→ Excerpt to read:
=== Section Start ===

🤖 AI Summary
This study addresses the challenges of automated screening for retinopathy of prematurity (ROP)—notably data scarcity, class imbalance, and limited model generalizability—which hinder simultaneous accurate identification of structural staging and microvascular abnormalities. The authors propose a context-aware asymmetric ensemble (CAA Ensemble) that integrates a multi-scale active query network (MS-AQNet) to localize fibrovascular ridges and a vascular topology graph-based gated multiple instance learning framework (VascuMIL) to detect vascular tortuosity. Clinical context is incorporated as a dynamic query vector to guide feature extraction. The model achieves interpretable “glass-box” decision-making through counterfactual attention heatmaps and vascular threat maps. Evaluated on an imbalanced cohort of 188 infants (6,004 images), it attains a Macro F1 score of 0.93 for broad ROP staging and an AUC of 0.996 for Plus Disease detection, setting a new state-of-the-art performance.
📝 Abstract
Retinopathy of Prematurity (ROP) is among the major causes of preventable childhood blindness. Automated screening remains challenging, primarily due to limited data availability and the complex condition involving both structural staging and microvascular abnormalities. Current deep learning models depend heavily on large private datasets and passive multimodal fusion, which commonly fail to generalize on small, imbalanced public cohorts. We thus propose the Context-Aware Asymmetric Ensemble Model (CAA Ensemble) that simulates clinical reasoning through two specialized streams. First, the Multi-Scale Active Query Network (MS-AQNet) serves as a structure specialist, utilizing clinical contexts as dynamic query vectors to spatially control visual feature extraction for localization of the fibrovascular ridge. Secondly, VascuMIL encodes Vascular Topology Maps (VMAP) within a gated Multiple Instance Learning (MIL) network to precisely identify vascular tortuosity. A synergistic meta-learner ensembles these orthogonal signals to resolve diagnostic discordance across multiple objectives. Tested on a highly imbalanced cohort of 188 infants (6,004 images), the framework attained State-of-the-Art performance on two distinct clinical tasks: achieving a Macro F1-Score of 0.93 for Broad ROP staging and an AUC of 0.996 for Plus Disease detection. Crucially, the system features `Glass Box'transparency through counterfactual attention heatmaps and vascular threat maps, proving that clinical metadata dictates the model's visual search. Additionally, this study demonstrates that architectural inductive bias can serve as an effective bridge for the medical AI data gap.

=== Section End ===

→ Raw data:
=== Section Start ===

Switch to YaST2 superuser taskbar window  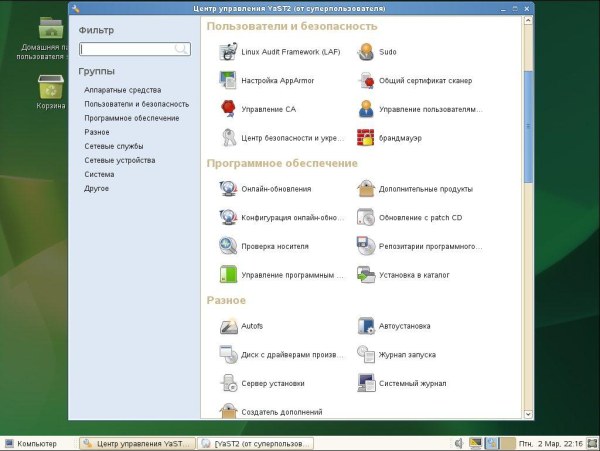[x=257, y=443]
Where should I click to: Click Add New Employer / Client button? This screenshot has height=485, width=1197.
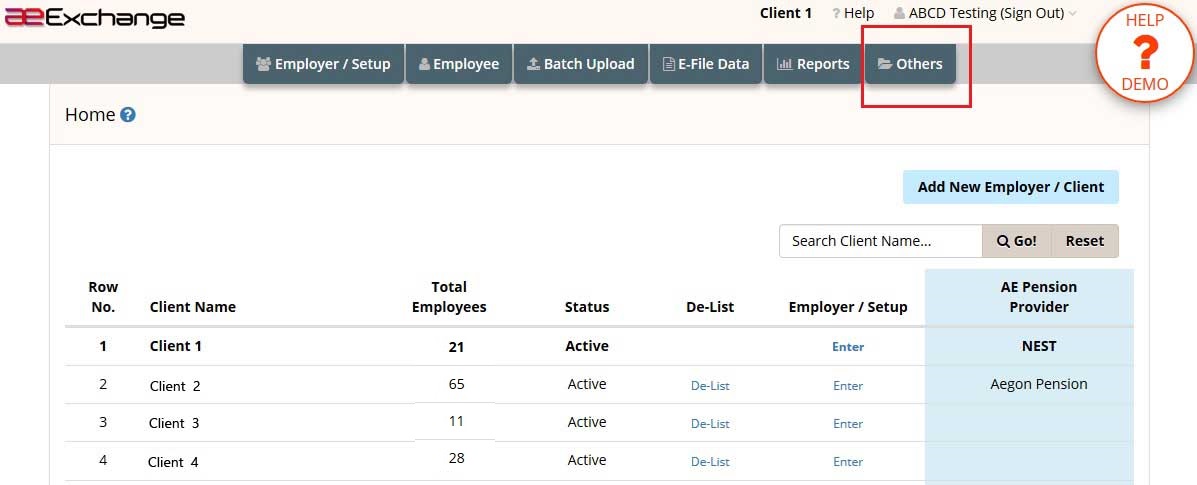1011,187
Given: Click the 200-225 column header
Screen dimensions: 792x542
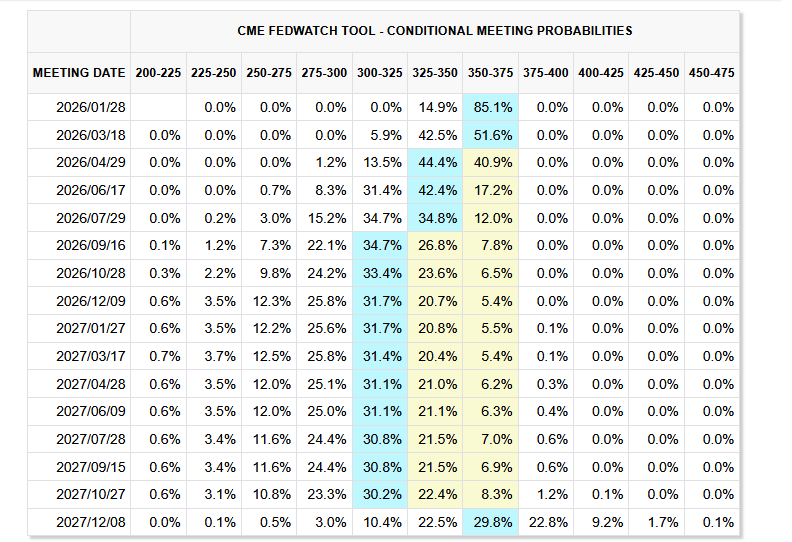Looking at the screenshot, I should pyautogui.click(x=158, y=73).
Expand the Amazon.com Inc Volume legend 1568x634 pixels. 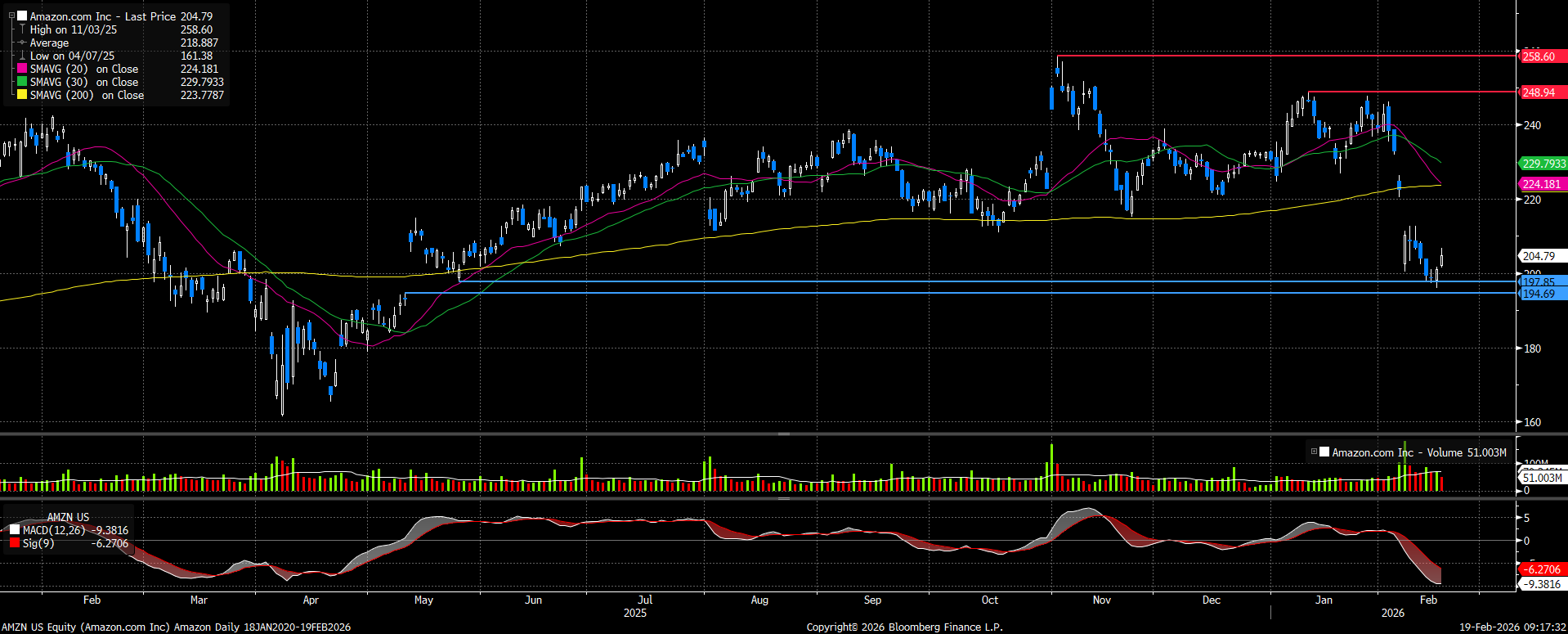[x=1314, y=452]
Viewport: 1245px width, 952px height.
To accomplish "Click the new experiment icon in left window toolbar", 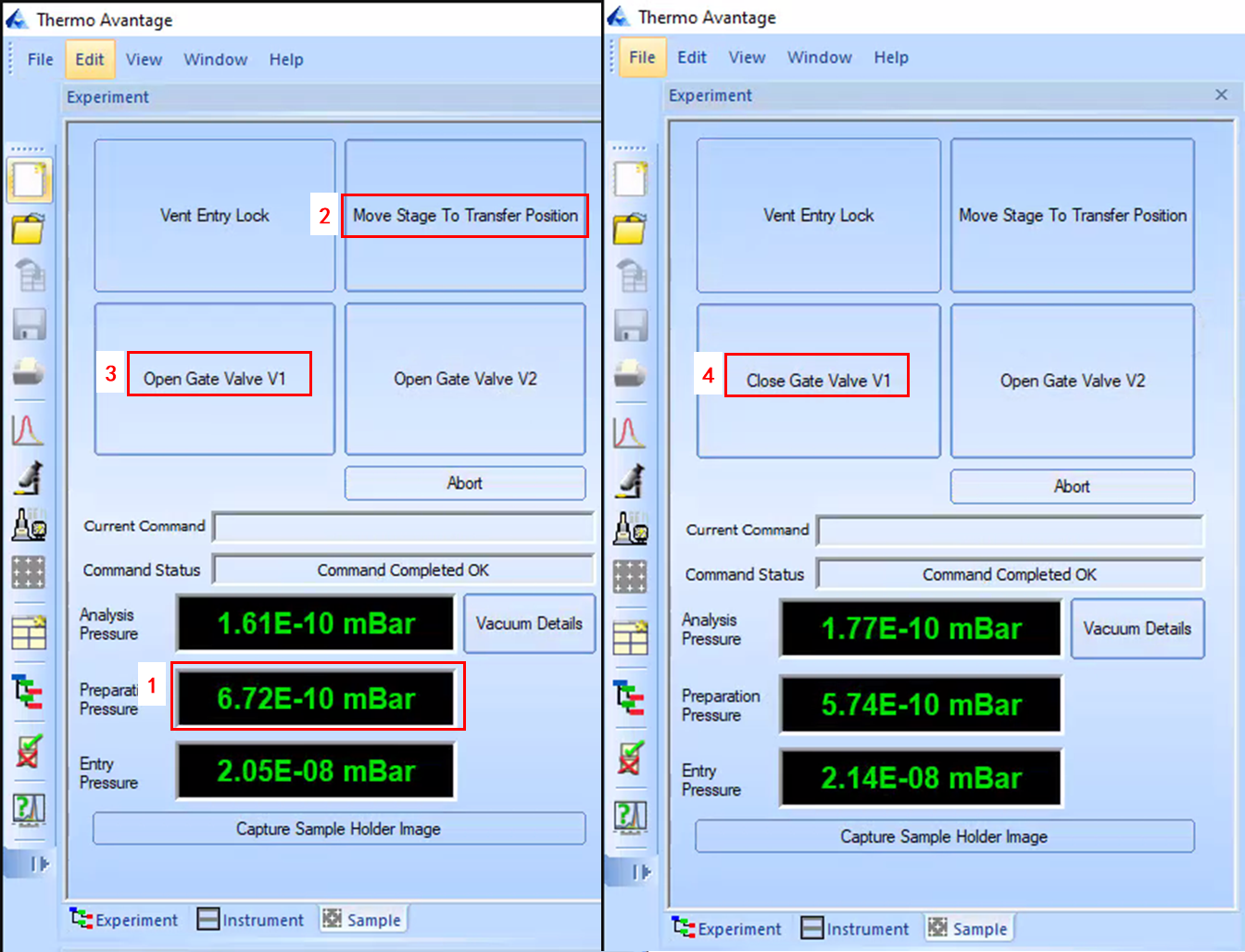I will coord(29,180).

=== Section End ===
=== Section Start ===

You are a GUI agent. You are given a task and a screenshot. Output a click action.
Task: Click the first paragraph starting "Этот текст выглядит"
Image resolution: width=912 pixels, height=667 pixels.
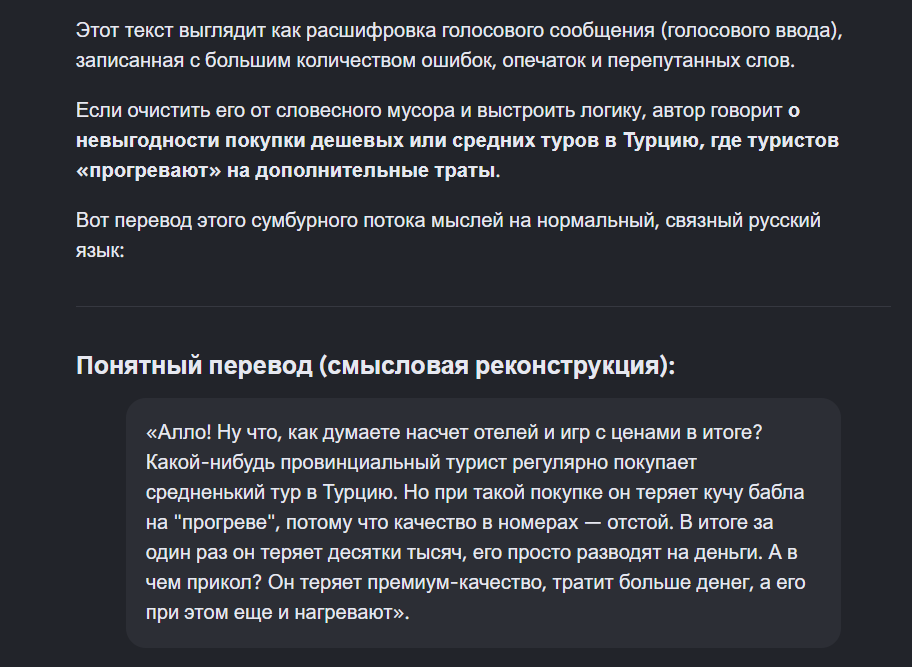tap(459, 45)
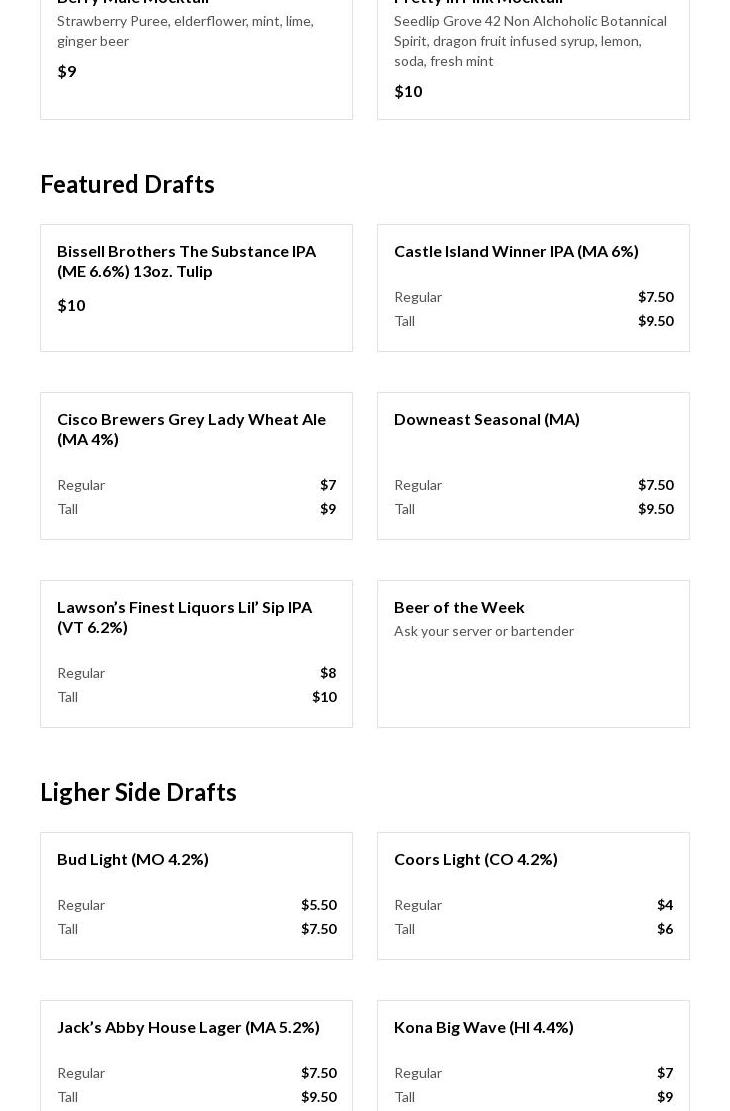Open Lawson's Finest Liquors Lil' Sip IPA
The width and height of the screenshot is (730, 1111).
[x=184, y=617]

=== Section End ===

→ What you have to do: In the retinopathy study summary, how many infants and images made up the evaluation cohort? These rows have no connection to the retinopathy study summary.

→ Your solution: 188 infants and 6,004 images.